2,800 crowdsourcing and crowdfunding sites
Editor's Note: Andrés Uribe of Expedition PR writes in to explain why mobile presents a huge opportunity for crowdfunding platforms.
It’s undeniable that the rate at which Americans are adapting to mobile technologies is impressive to say the least. Currently, according to Pew Internet & American Life Project, 2013, 56% of American adults are now smartphone owners.
This number increases dramatically when you look at American adults between the ages of 24 – 35 earning $100,000 or more a year; over 87% in this category own a smartphones. Coincidently, when you look at who is contributing to crowdfunding campaigns, according to the American Dream Composite Index, it’s 24-35 year olds earning $100,000 or more.
Additionally, according to an 11Mark Survey, 75% of people bring their phones with them to the bathroom (and according to a Wilson Electronics study, 15% of people have answered their phones while having sex). Given that the smartphone is used by over 87% of the people who are most likely to contribute to crowdfunding campaigns, and they are on their smartphones nearly all the time, most crowdfunding sites should have a mobile app. Unfortunately though, this is not the case.
Only one out of the top five crowdfunding sites, according to a recent Forbes article, has a mobile app (Kickstarter just launched an app in February of this year). Given that a mobile app is such a natural platform for a crowdfunding sites to be on, it’s a wonder why more sites haven’t developed an app yet. So in an effort to help crowdfunding sites realize the importance of a mobile app, here are two more reasons why crowdfunding sites need mobile apps:
There is a strong link between the success rate of a crowdfunding campaign and social media interaction during the campaign. According to Fundable.com, for every order of magnitude increase in Facebook friends, 10, 100, 1000, the probability of success increases drastically, 9%, 20%, 40%, respectfully.
There is also a strong link between social media usage and mobile apps. According to Edison Research, 54% of Facebook users have accessed the site via a mobile phone, and 33% use a phone as their primary way to access Facebook. And Twitter says that 60% of their users access the site through a mobile device. Both these statistics have shown steady increase over the years.
Currently though, there is no link (except for Kickstarter) between top crowdfunding sites and mobile apps. Should someone access their social media network from a mobile device (which, as previously mentioned, is common) and see an ad for a friend’s crowdfunding campaign, their options for donating on the spot are bleak. They would either have to attempt to navigate a site that has no mobile app and is not even mobile optimized (none of the top 5 previously mentioned have mobile optimized websites), or they would have to go and find computer before they contribute funds. Based on these scenarios, one might infer that a crowdfunding site that made it easy for users to convert over mobile has the potential to see a higher campaign success rate.

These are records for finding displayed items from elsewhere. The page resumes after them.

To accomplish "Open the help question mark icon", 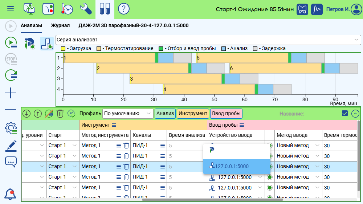I will pos(124,9).
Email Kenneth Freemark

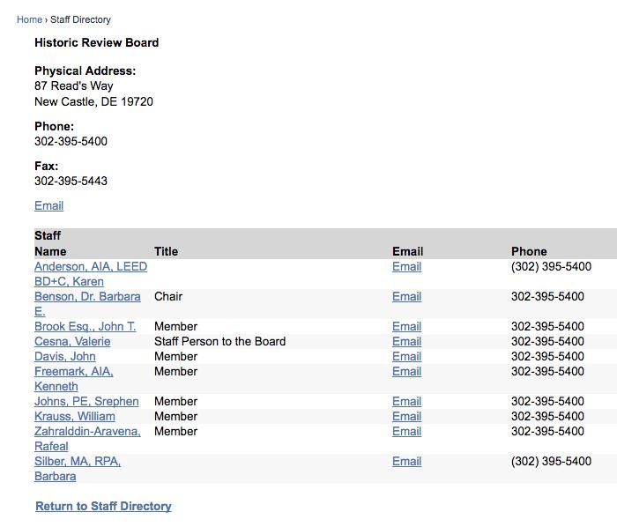[406, 371]
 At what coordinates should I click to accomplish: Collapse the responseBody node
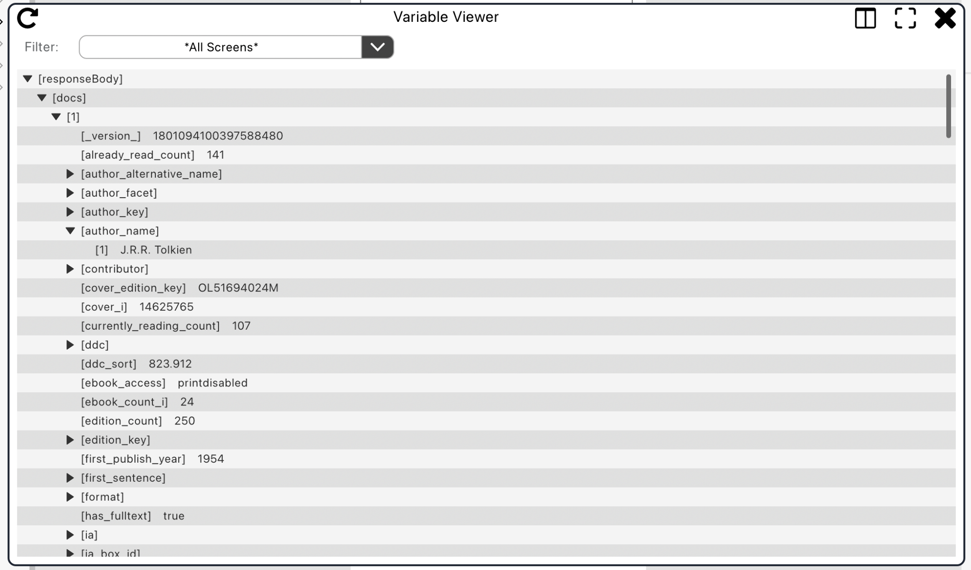tap(28, 79)
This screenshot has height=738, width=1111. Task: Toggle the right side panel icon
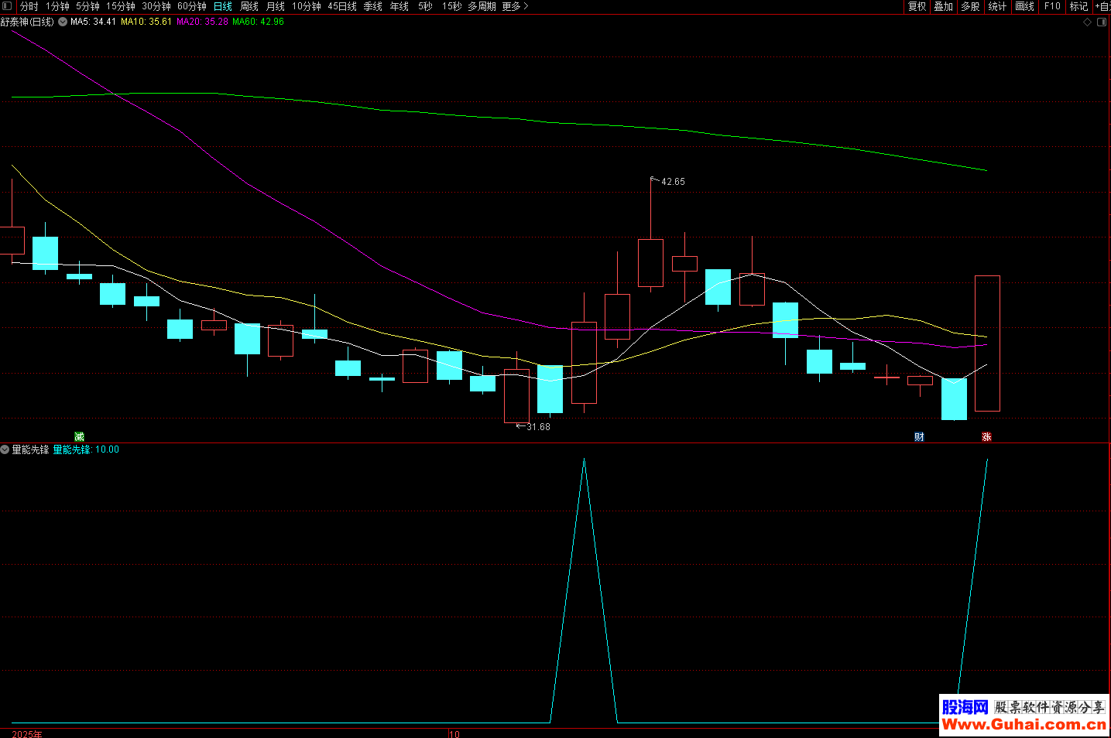1102,22
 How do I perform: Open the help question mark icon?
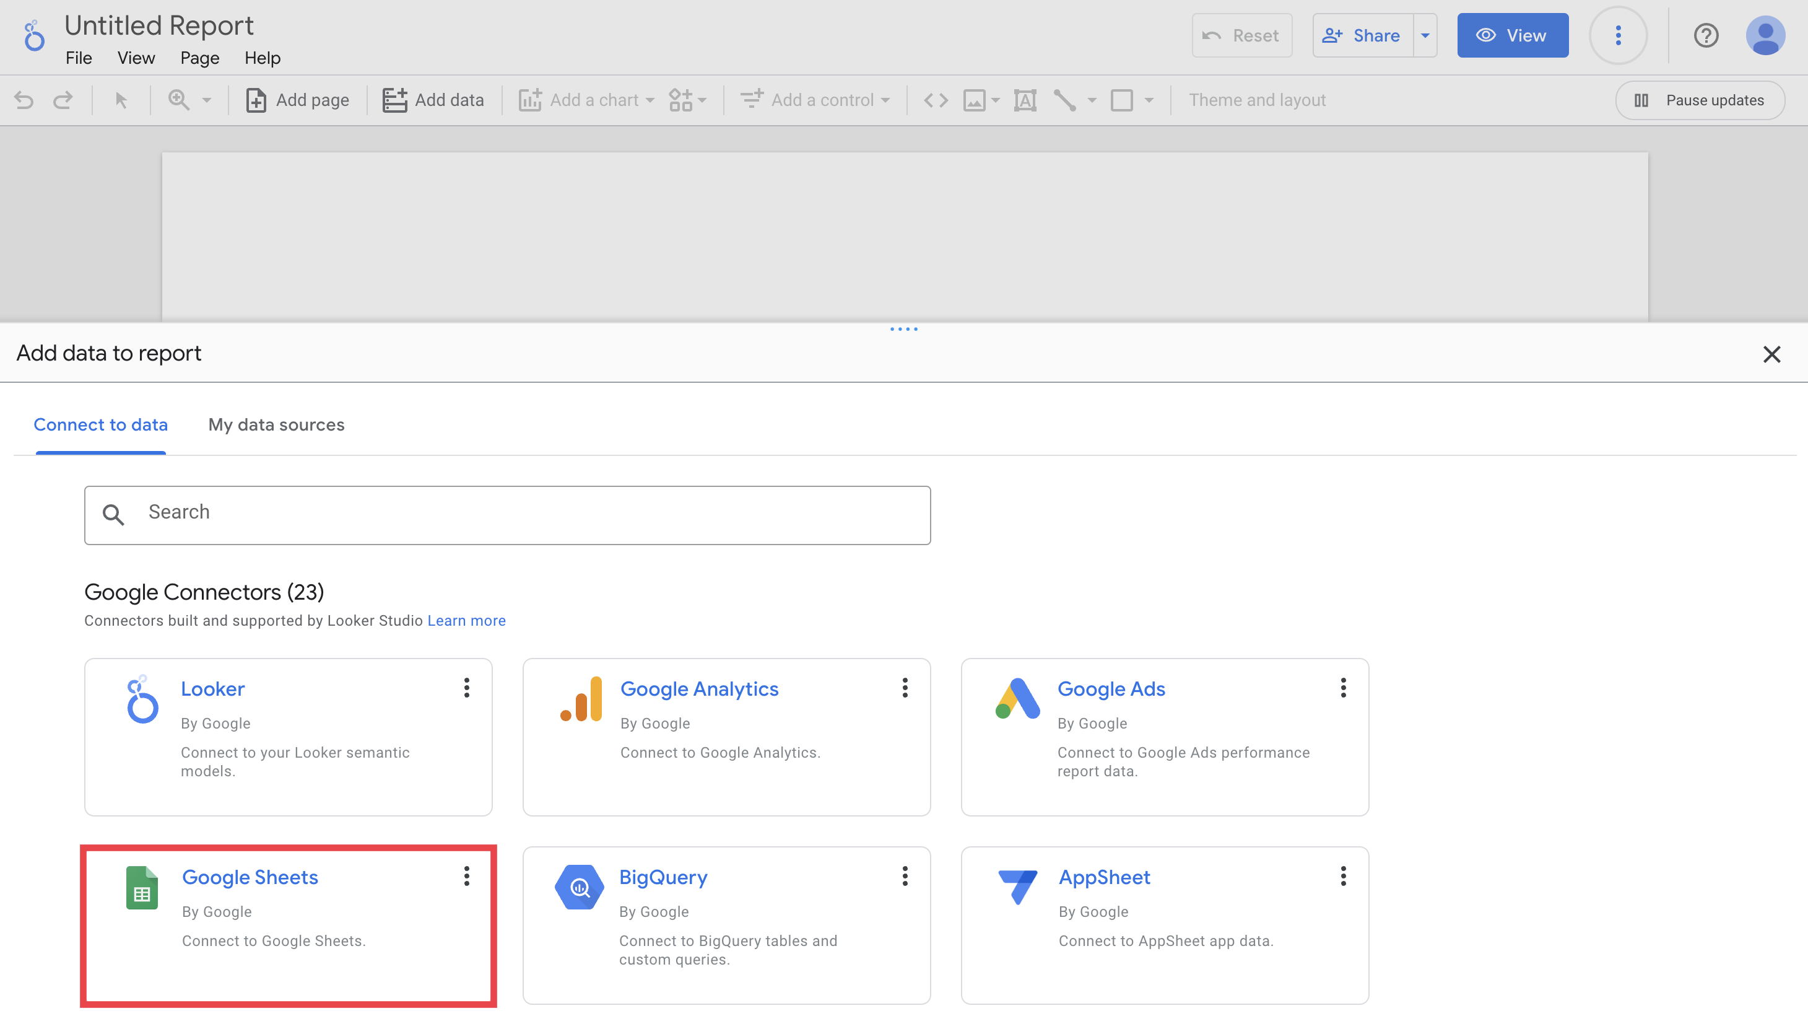[1706, 35]
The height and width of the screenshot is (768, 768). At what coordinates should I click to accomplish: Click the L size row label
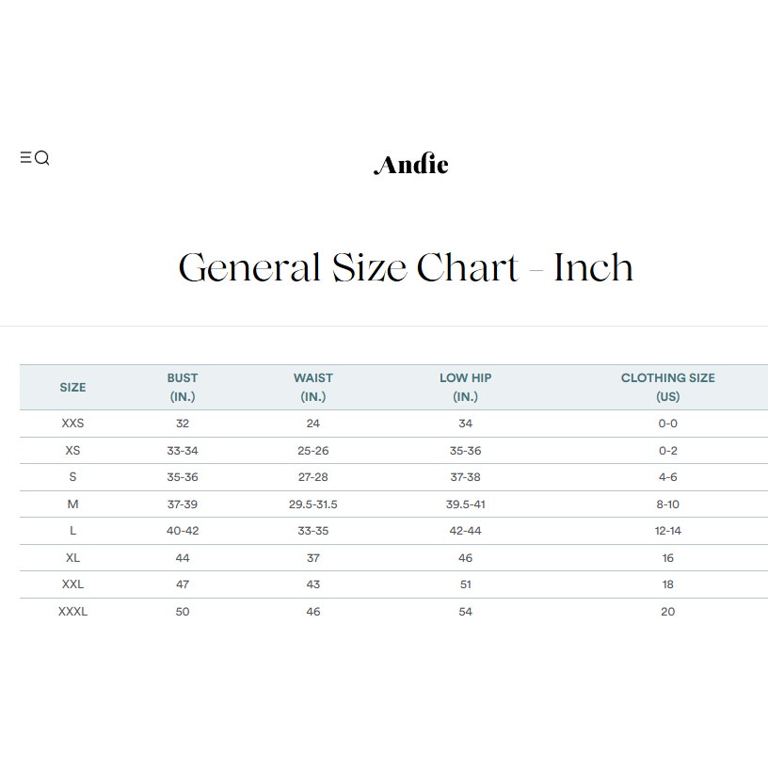[72, 531]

If you’ve ever walked up to a cash register, saw something cool at the last second and bought it, then you know the feeling of an impulse buy. Something really sparked your interest, your wallet was already out and it only took you an extra second to give it to the cashier and make the purchase. You never really had a chance. Well this phenomenon is no longer restricted to last minuet in store purchases.
According to a study by Rackspace, 17% of respondents said that mobile devices have increased their impulse purchases. Even more interesting though, among 18-34 year olds, 62% admitted to impulse buying with their mobile devices. Or in other words, a large portion of one of the main groups who contribute to crowdfunding projects are impulsively pouring money away on their smartphones, yet the majority of crowdfunding sites seem uninterested in capturing a piece of this pie.
While it is possible to go on with statistics about the power of mobile when it comes to consumer interaction and spending, I’ll save you and leave you with this Slideshare from Mobify and a quick summary instead; mobile is projected to clear $243.5 billion in transactions this year and will do more than double that by 2015. While crowdfunding has seen considerable growth recently, over the past three years especially, there is still room for considerable gains. I look forward to reading stats on how mobile is contributing to Kickstarter, and eventually all crowdfunding campaign’s success rates and dollars raised.